Задание a: Найдите в записях все строки, где встречается слово «width», и перепишите каждую из них.

Исходный текст:
Достоевский точно описывает и игровую абстиненцию, в которой оказывается игрок, вынужденный остановиться по объективным причинам: «Бабушка была в нетерпеливом и раздражительном состоянии духа; видно было, что рулетка у ней крепко засела в голове. Ко всему остальному она была невнимательна и вообще крайне рассеянна». У лудомана-абстинента появляются подозрительность, увертливость, лживость, раздражительность... Азартный игрок пребывает в совершенно немотивированной, но, тем не менее, абсолютно непреложной уверенности в том, что на этот-то раз он будет только выигрывать: «…почему именно мой сегодняшний, бестолковый и безобразный проигрыш не оставил во мне никакого сомнения? Я все-таки вполне уверен, что чуть только начну играть для себя, то выиграю непременно». И эта мысль, как правило, – единственная идея в голове лудомана во время вынужденной игровой паузы.
 

   Начиная со второй половины романа, Алексей Иванович все больше времени уделяет описанию специфики и правилам игры, антуражу казино, манерам и азартным эмоциям игроков, последовательности событий за игровым столом. Его уже почти не занимают иные вещи. Игорный дом завладел им и самим повествованием. Слова «фридрихсдор», «ставка», «zero» становятся наиболее часто употребляемыми в этой части книги. Азарт игрока, проигрывающего состояние, но готового заложить и собственную голову, оказывается главной движущей силой и превалирующей эмоцией второй половины романа.
 

В финальной части романа его герой, у которого вдруг оказывается два тысячефранковых билета, моментально оживляется, его апатия тут же исчезает, и он быстро прикидывает: «В Рулетенбург не поеду, разве на будущий год. Действительно говорят, дурная примета пробовать счастья два раза сряду за одним и тем же столом, а в Гомбурге самая настоящая-то игра и есть». И Алексей Иванович пускается во все тяжкие, сопутствующие печальной карьере игрока-лудомана, этапы которой простираются – от случайного мелкого и унизительного приработка – до тюрьмы: «Я действительно тогда поехал в Гомбург, но… я был потом и опять в Рулетенбурге, был и в Спа, был и в Бадене, куда я ездил камердинером советника Гинце… Да, я был и в лакеях, целых пять месяцев! Это случилось сейчас после тюрьмы. Я ведь сидел и в тюрьме в Рулетенбурге за один здешний долг…» Но накопив несколько десятков гульденов, герой Достоевского снова отправляется в казино. «Нет, не деньги мне были дороги! Тогда – мне только хотелось, чтоб завтра все эти Гинце, все эти обер-кельнеры, все эти великолепные баденские дамы, - чтобы все они говорили обо мне, рассказывали мою историю, удивлялись мне, хвалили меня и преклонялись перед моим новым выигрышем».
 

Гордыня и самоуничижение (тоже, между прочим, вариант гордыни), господство и лакейство, риск и трепет, отвага и трусость, богатство и нищета, завороженность игрой и смертная скука вне ее – все эти противоречивые чувства и сопряженные с ними обстоятельства - становятся неизменным антуражем и следствием жизни лудомана. Его азартная игра, ставкой в которой является его собственная жизнь, превращает саму эту жизнь – в эрзац-продукт, годящийся только для растопки костров перед языческими идолами: душа лудомана либо заполнена игрой, либо – совершенно пуста, как и его голова. Игрок сжигает свои душу и тело в огне адреналина игры и кислоте послеигровой депрессии. Неизбежный финал такого одержимого – существование в жалкой каморке, в долг, в неизменной тревоге и ожидании любой возможности новой игры, в самообманывающем желании «всего лишь отыграться»… Что-то еще недавно сам Алексей Иванович говорил о «снеговой горке», под которую катится игрок?

Записи о расположении элементов на экране:
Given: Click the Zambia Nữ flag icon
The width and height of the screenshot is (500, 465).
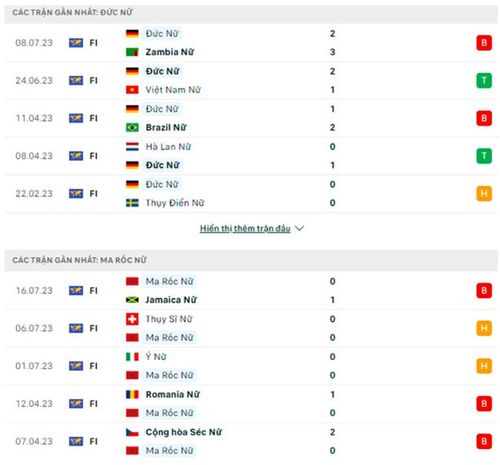Looking at the screenshot, I should (132, 52).
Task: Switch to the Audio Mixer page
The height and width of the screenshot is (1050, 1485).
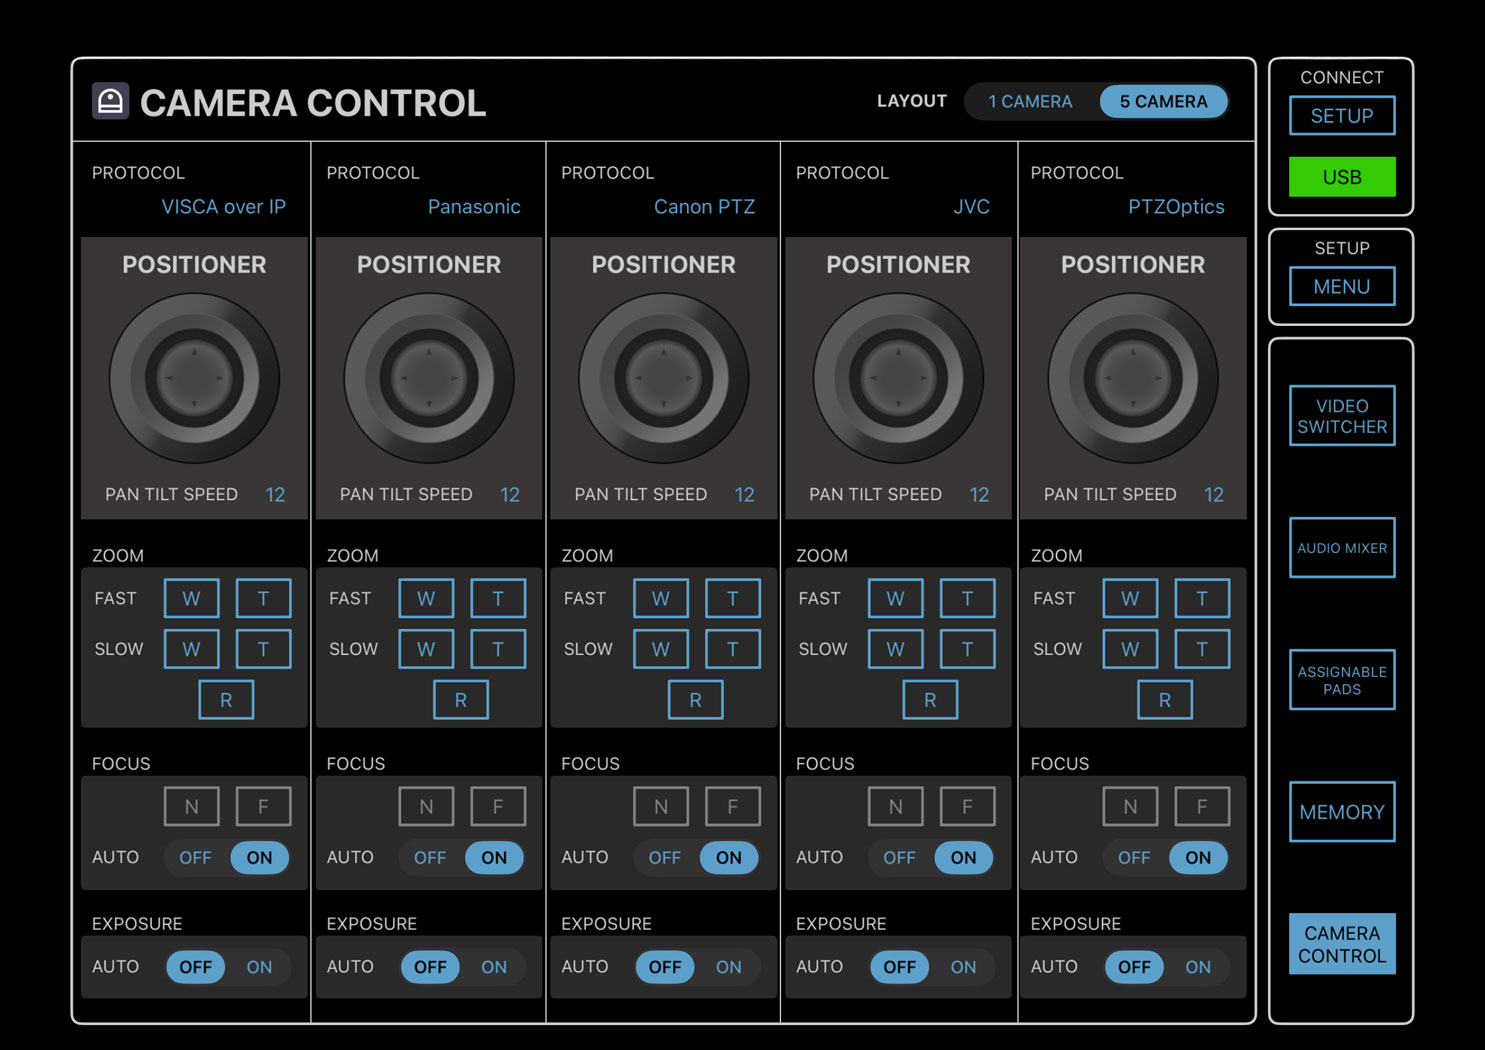Action: click(1341, 548)
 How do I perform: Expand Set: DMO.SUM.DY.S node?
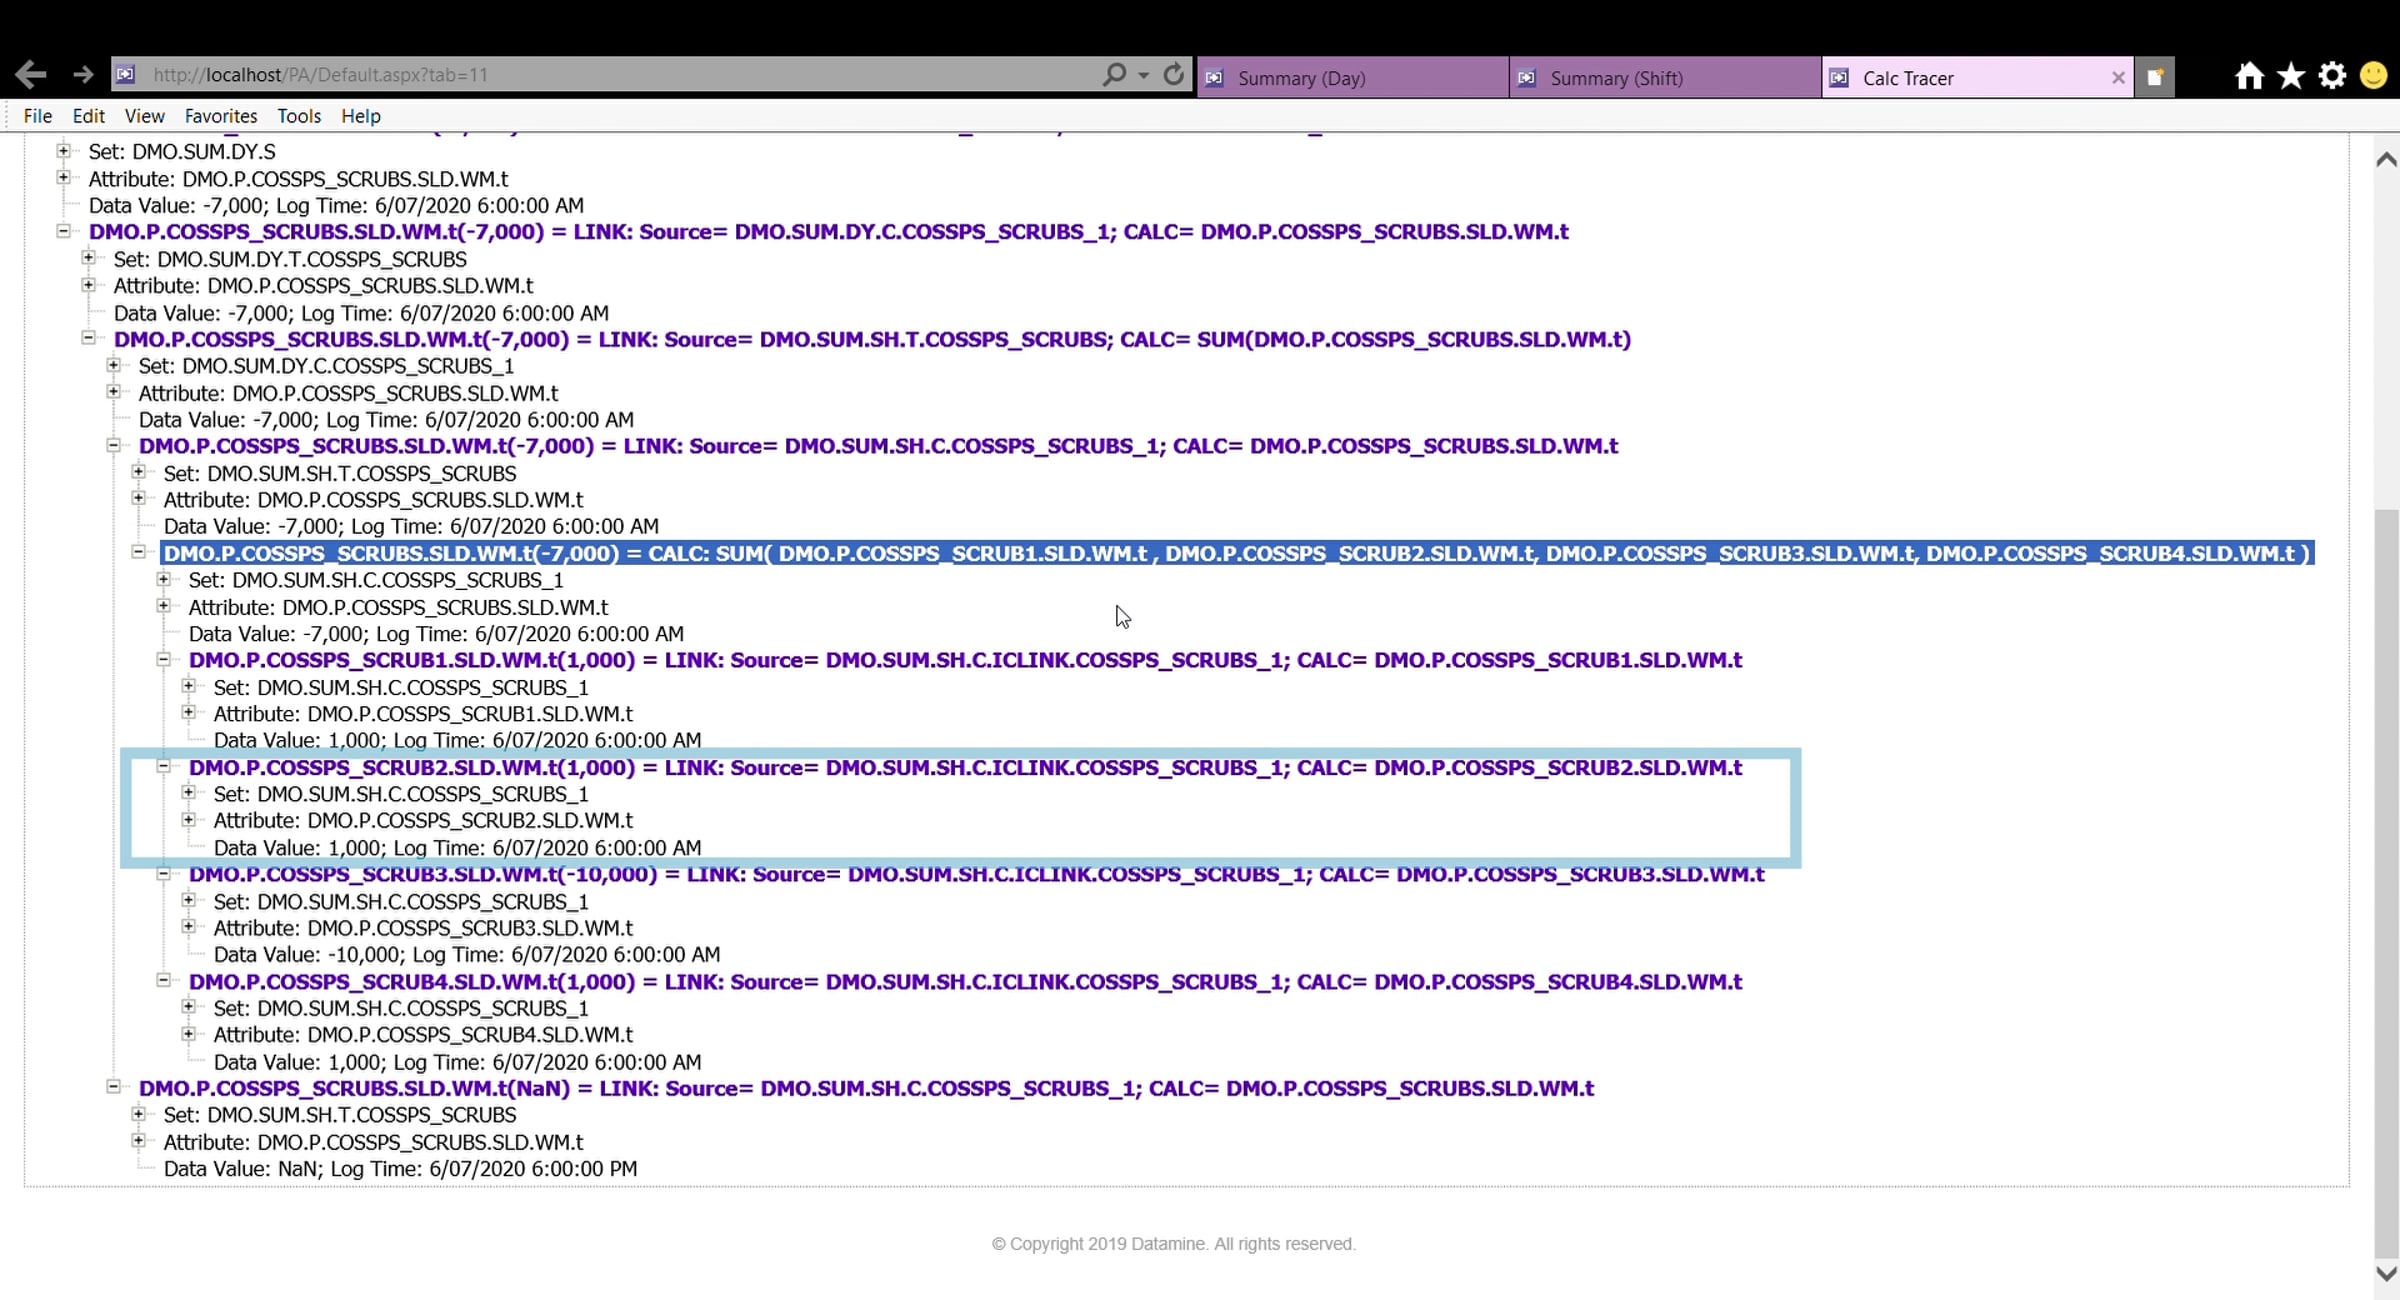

Задание b: Запишите фрагмент текста о лудомании у Достоевского: всё от слов «Начиная со второй» и вплоть до слов «второй половины романа.».

Ответ a:
The width and height of the screenshot is (500, 465).
The height and width of the screenshot is (1050, 1485).

Ответ b:
Начиная со второй половины романа, Алексей Иванович все больше времени уделяет описанию специфики и правилам игры, антуражу казино, манерам и азартным эмоциям игроков, последовательности событий за игровым столом. Его уже почти не занимают иные вещи. Игорный дом завладел им и самим повествованием. Слова «фридрихсдор», «ставка», «zero» становятся наиболее часто употребляемыми в этой части книги. Азарт игрока, проигрывающего состояние, но готового заложить и собственную голову, оказывается главной движущей силой и превалирующей эмоцией второй половины романа.